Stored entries
Start of Block
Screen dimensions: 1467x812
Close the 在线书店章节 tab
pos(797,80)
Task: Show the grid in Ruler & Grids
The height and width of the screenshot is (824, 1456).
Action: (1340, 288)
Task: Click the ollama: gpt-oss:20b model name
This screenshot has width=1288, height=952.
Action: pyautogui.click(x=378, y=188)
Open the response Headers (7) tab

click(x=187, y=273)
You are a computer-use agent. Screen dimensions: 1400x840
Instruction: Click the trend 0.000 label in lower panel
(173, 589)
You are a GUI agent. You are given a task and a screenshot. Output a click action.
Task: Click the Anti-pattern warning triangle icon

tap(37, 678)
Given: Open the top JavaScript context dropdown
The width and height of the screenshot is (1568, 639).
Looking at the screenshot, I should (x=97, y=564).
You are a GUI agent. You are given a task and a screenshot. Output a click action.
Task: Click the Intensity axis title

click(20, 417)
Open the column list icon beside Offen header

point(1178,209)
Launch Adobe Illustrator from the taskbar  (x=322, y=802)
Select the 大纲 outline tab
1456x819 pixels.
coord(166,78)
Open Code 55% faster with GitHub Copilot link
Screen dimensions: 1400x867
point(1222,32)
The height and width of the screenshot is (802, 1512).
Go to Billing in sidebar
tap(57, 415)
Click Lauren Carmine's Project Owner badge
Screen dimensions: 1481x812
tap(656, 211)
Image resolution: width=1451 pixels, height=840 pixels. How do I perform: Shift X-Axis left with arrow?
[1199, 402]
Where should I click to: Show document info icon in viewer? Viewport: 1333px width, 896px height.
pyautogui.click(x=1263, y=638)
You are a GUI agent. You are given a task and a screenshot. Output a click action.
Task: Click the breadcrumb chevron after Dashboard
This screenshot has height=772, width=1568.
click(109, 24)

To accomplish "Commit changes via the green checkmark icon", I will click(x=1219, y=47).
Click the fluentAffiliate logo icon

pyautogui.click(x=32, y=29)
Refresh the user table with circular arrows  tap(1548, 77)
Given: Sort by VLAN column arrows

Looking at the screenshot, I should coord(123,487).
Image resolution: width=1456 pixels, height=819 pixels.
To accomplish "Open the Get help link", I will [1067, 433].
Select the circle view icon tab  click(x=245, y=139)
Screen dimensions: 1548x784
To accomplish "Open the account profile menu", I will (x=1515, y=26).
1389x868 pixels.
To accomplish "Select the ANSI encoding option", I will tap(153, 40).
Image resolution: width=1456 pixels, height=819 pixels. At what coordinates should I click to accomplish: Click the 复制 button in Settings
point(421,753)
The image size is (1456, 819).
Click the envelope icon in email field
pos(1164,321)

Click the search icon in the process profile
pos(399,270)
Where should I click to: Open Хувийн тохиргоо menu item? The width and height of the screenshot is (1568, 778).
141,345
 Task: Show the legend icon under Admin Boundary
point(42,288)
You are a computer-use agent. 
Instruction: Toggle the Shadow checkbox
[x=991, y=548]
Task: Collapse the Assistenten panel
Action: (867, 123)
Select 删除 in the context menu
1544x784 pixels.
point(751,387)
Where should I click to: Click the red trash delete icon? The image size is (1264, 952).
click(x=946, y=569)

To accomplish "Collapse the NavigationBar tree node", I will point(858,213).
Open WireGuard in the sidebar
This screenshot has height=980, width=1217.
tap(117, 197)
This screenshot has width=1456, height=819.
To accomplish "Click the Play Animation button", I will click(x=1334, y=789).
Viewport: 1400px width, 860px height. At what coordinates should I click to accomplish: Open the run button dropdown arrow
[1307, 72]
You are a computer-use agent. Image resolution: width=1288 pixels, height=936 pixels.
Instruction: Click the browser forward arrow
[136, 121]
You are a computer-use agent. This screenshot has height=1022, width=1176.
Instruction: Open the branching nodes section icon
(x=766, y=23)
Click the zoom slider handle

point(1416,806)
End of Block
### What you will do
Repeat the records above exactly.

### Answer to this task
Screen dimensions: 1467x812
Close the 在线书店章节 tab
pos(797,80)
Task: Show the grid in Ruler & Grids
The height and width of the screenshot is (824, 1456).
Action: (1340, 288)
Task: Click the ollama: gpt-oss:20b model name
This screenshot has width=1288, height=952.
Action: pyautogui.click(x=378, y=188)
Open the response Headers (7) tab

click(x=187, y=273)
You are a computer-use agent. Screen dimensions: 1400x840
Instruction: Click the trend 0.000 label in lower panel
(173, 589)
You are a GUI agent. You are given a task and a screenshot. Output a click action.
Task: Click the Anti-pattern warning triangle icon

tap(37, 678)
Given: Open the top JavaScript context dropdown
The width and height of the screenshot is (1568, 639).
Looking at the screenshot, I should (x=97, y=564).
You are a GUI agent. You are given a task and a screenshot. Output a click action.
Task: Click the Intensity axis title

click(20, 417)
Open the column list icon beside Offen header

point(1178,209)
Launch Adobe Illustrator from the taskbar  (x=322, y=802)
Select the 大纲 outline tab
1456x819 pixels.
coord(166,78)
Open Code 55% faster with GitHub Copilot link
Screen dimensions: 1400x867
point(1222,32)
The height and width of the screenshot is (802, 1512).
Go to Billing in sidebar
tap(57, 415)
Click Lauren Carmine's Project Owner badge
Screen dimensions: 1481x812
tap(656, 211)
Image resolution: width=1451 pixels, height=840 pixels. How do I perform: Shift X-Axis left with arrow?
[1199, 402]
Where should I click to: Show document info icon in viewer? Viewport: 1333px width, 896px height.
pyautogui.click(x=1263, y=638)
You are a GUI agent. You are given a task and a screenshot. Output a click action.
Task: Click the breadcrumb chevron after Dashboard
This screenshot has height=772, width=1568.
click(109, 24)

To accomplish "Commit changes via the green checkmark icon", I will click(x=1219, y=47).
Click the fluentAffiliate logo icon

pyautogui.click(x=32, y=29)
Refresh the user table with circular arrows  tap(1548, 77)
Given: Sort by VLAN column arrows

Looking at the screenshot, I should coord(123,487).
Image resolution: width=1456 pixels, height=819 pixels.
To accomplish "Open the Get help link", I will [1067, 433].
Select the circle view icon tab  click(x=245, y=139)
Screen dimensions: 1548x784
To accomplish "Open the account profile menu", I will (x=1515, y=26).
1389x868 pixels.
To accomplish "Select the ANSI encoding option", I will tap(153, 40).
Image resolution: width=1456 pixels, height=819 pixels. At what coordinates should I click to accomplish: Click the 复制 button in Settings
point(421,753)
The image size is (1456, 819).
Click the envelope icon in email field
pos(1164,321)

Click the search icon in the process profile
pos(399,270)
Where should I click to: Open Хувийн тохиргоо menu item? The width and height of the screenshot is (1568, 778).
141,345
 Task: Show the legend icon under Admin Boundary
point(42,288)
You are a computer-use agent. 
Instruction: Toggle the Shadow checkbox
[x=991, y=548]
Task: Collapse the Assistenten panel
Action: (867, 123)
Select 删除 in the context menu
1544x784 pixels.
point(751,387)
Where should I click to: Click the red trash delete icon? The image size is (1264, 952).
click(x=946, y=569)

To accomplish "Collapse the NavigationBar tree node", I will point(858,213).
Open WireGuard in the sidebar
This screenshot has height=980, width=1217.
tap(117, 197)
This screenshot has width=1456, height=819.
To accomplish "Click the Play Animation button", I will click(x=1334, y=789).
Viewport: 1400px width, 860px height. At what coordinates should I click to accomplish: Open the run button dropdown arrow
[1307, 72]
You are a computer-use agent. Image resolution: width=1288 pixels, height=936 pixels.
Instruction: Click the browser forward arrow
[136, 121]
You are a computer-use agent. This screenshot has height=1022, width=1176.
Instruction: Open the branching nodes section icon
(x=766, y=23)
Click the zoom slider handle

point(1416,806)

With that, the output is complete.